Yiyecekler mutlak surette kaşer olmalıydı. Etli ve sütlü yemekler aynı tencerede pişmemeliydi. Et yemeği yenilirse, üzerine sütlü bir tatlı yenilmemeliydi. Sufganiyot ve latke, Hanuka yemeğimizdi. Özlemle beklerdim; hele soba başında yağan karı izlemek, sıcak patatesli latke ve üzerine bol kremalı, mis gibi gül reçelli dolgulu tatlıyı yemek. Bu lezzet ve koku hâlâ aklımda.

Yidiş şarkılar arasında özellikle iki şarkının benim için çok önemli bir yeri vardır. Bunlardan ilki “Rivkele” şarkısıdır. Hem benim ismimi taşıması hem de şarkıdaki bahsedilen Rivka’nın aşkına rağmen inancına sadık kalması beni çok etkilemiştir. İkinci şarkı ise “Proshchai Odessa” isimli eserdir. Bana aliya (Yahudilerin diasporadan İsrail topraklarına göç etmesi) yapmak için yolculuğa çıkan atalarımızın geldikleri yerde bıraktıkları mutlulukları, aşkları, hüzünleri hatırlatır hep.

Ankara'da Yahudi cemaatinin faaliyetlerine katılır mıydınız?

Maalesef o yıllarda cemaatin büyük bir kısmı dağılmıştı. Ben ise küçüktüm sadece dedem ailemizden düzenli olarak sinagoga giderdi.

Türkiye'de yaşarken Yahudi olmanın getirdiği zorluklar veya ayrıcalıklar var mıydı?

Çocukluk ve genç kızlık dönemimde, tüm ibadet ve geleneklerimizi gizli yaşamak ve kendimizi belli etmemek zorundaydık. Çok az kişiydik ve içimize kapalıydık. Yahudi olmanın benim için bir ayrıcalığı olmadı. Gizlilik içinde yaşamak zorunda olduğumuz için sürekli dikkatli olmalıydık.
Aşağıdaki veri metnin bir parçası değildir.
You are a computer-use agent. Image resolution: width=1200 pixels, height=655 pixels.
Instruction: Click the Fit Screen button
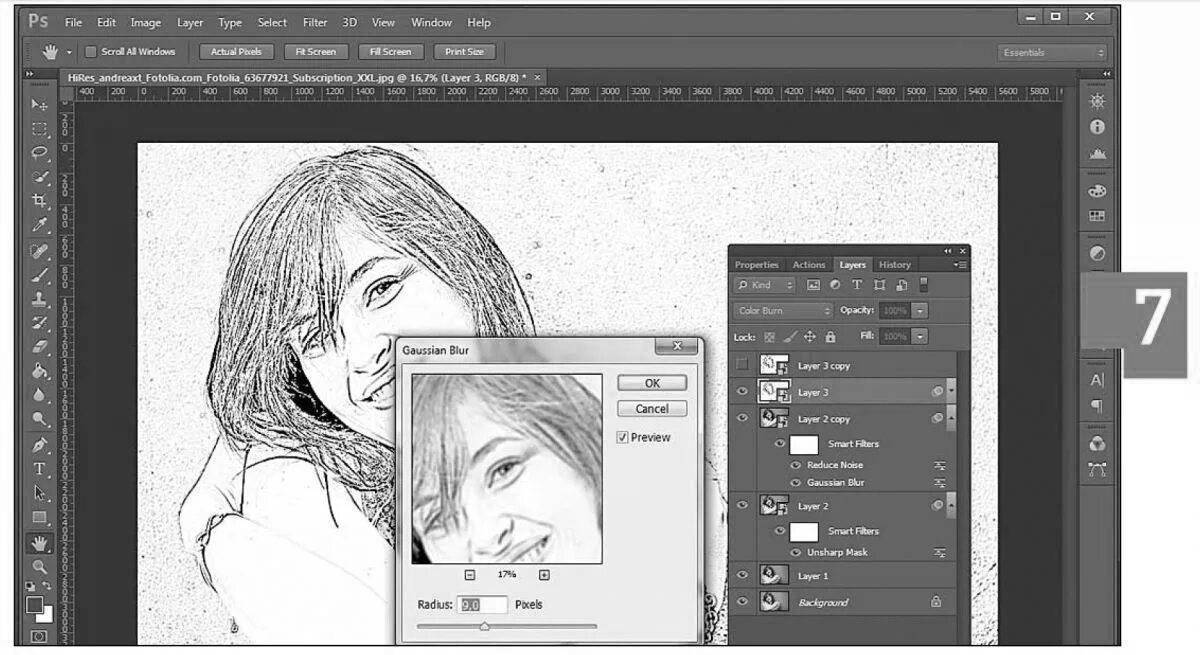pos(315,51)
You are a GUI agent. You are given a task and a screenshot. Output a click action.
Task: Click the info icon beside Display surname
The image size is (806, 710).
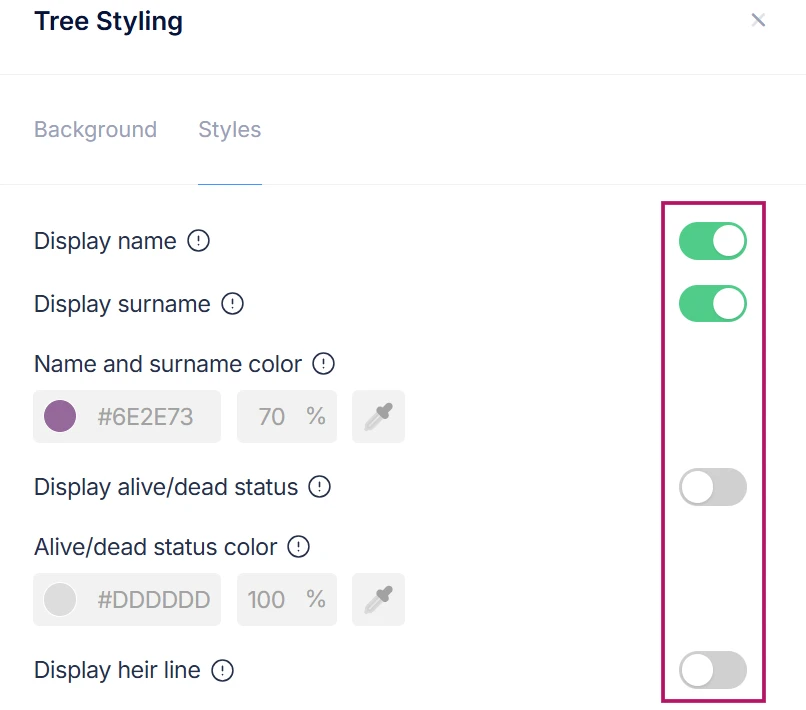[x=233, y=304]
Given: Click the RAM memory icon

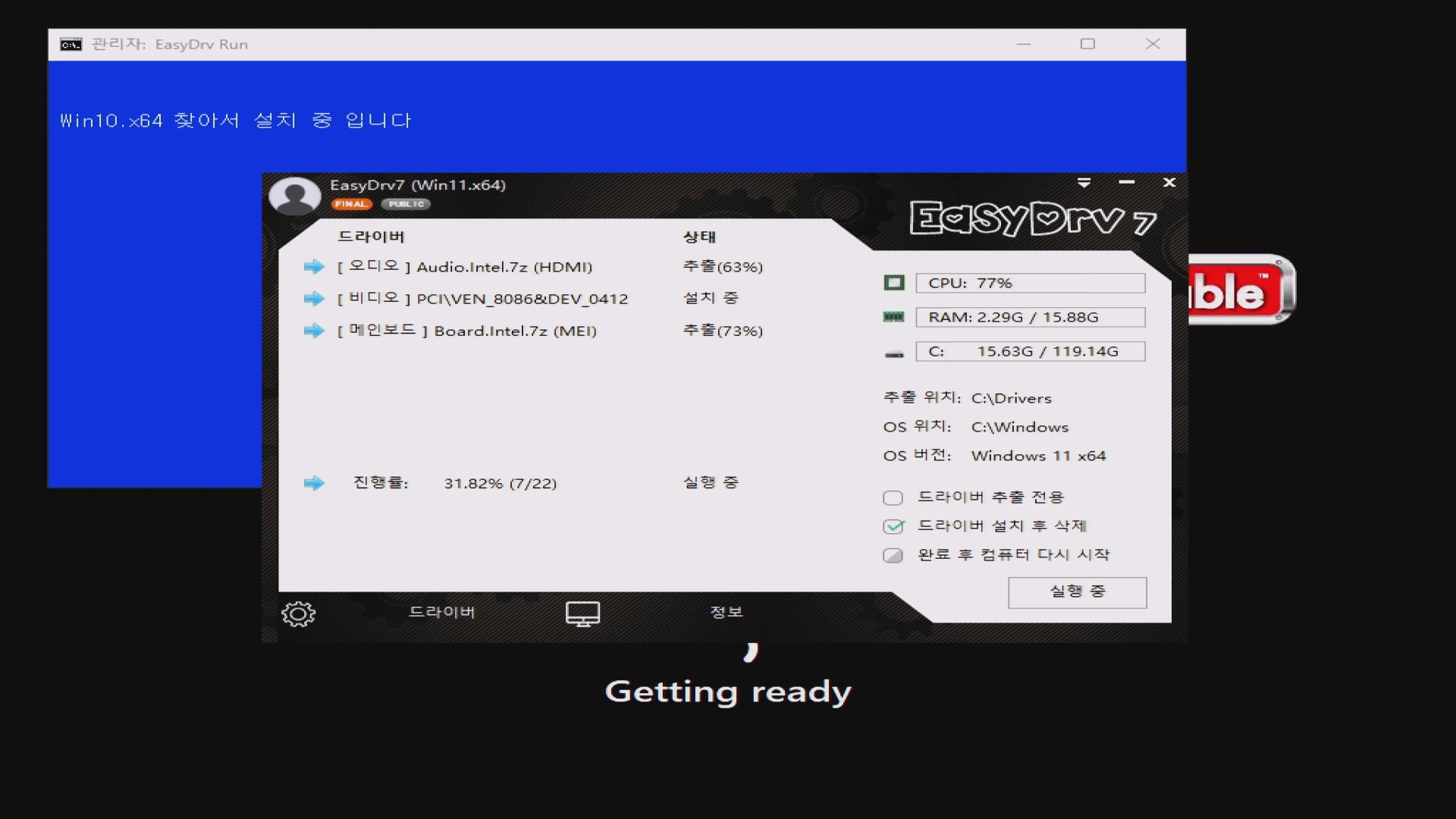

Bu, hayatımızın her anında kendini hissettiriyordu.

Gizliliğin getirdiği bu baskı, çocukluk ve gençlik yıllarımın her anında benimleydi. Arkadaşlarımla paylaşımlarım sınırlıydı; evimizde olanları ve kimliğimizi kimseye anlatamazdım. Bu, zaman zaman yalnızlık hissetmeme sebep oldu. Ancak, ailemizin içindeki güçlü bağlar ve ortak yaşadığımız bu gizli hayat, bir şekilde bu yalnızlığı hafifletiyordu.

Kimliğimiz, bizim için bir gurur kaynağı olmasına rağmen, aynı zamanda bir yük hâline de gelmişti. Toplum içinde rahatça yaşayabilen diğer insanlardan farklı olarak, biz hep dikkatli ve temkinli olmalıydık. Bu, bazen zorlayıcı ve yorucu oluyordu, ama aynı zamanda aile içinde güçlü bir dayanışma yaratıyordu.

Bugün geriye dönüp baktığımda, yaşadığımız bu zorlukların beni nasıl şekillendirdiğini ve ailemizin değerlerini nasıl pekiştirdiğini daha iyi anlıyorum. Çocukluk ve gençlik dönemimin bu gizlilik içindeki yaşamı, kimliğimi ve karakterimi derinden etkiledi ve beni bugünkü ben yapan önemli bir parça olarak kalmaya devam ediyor.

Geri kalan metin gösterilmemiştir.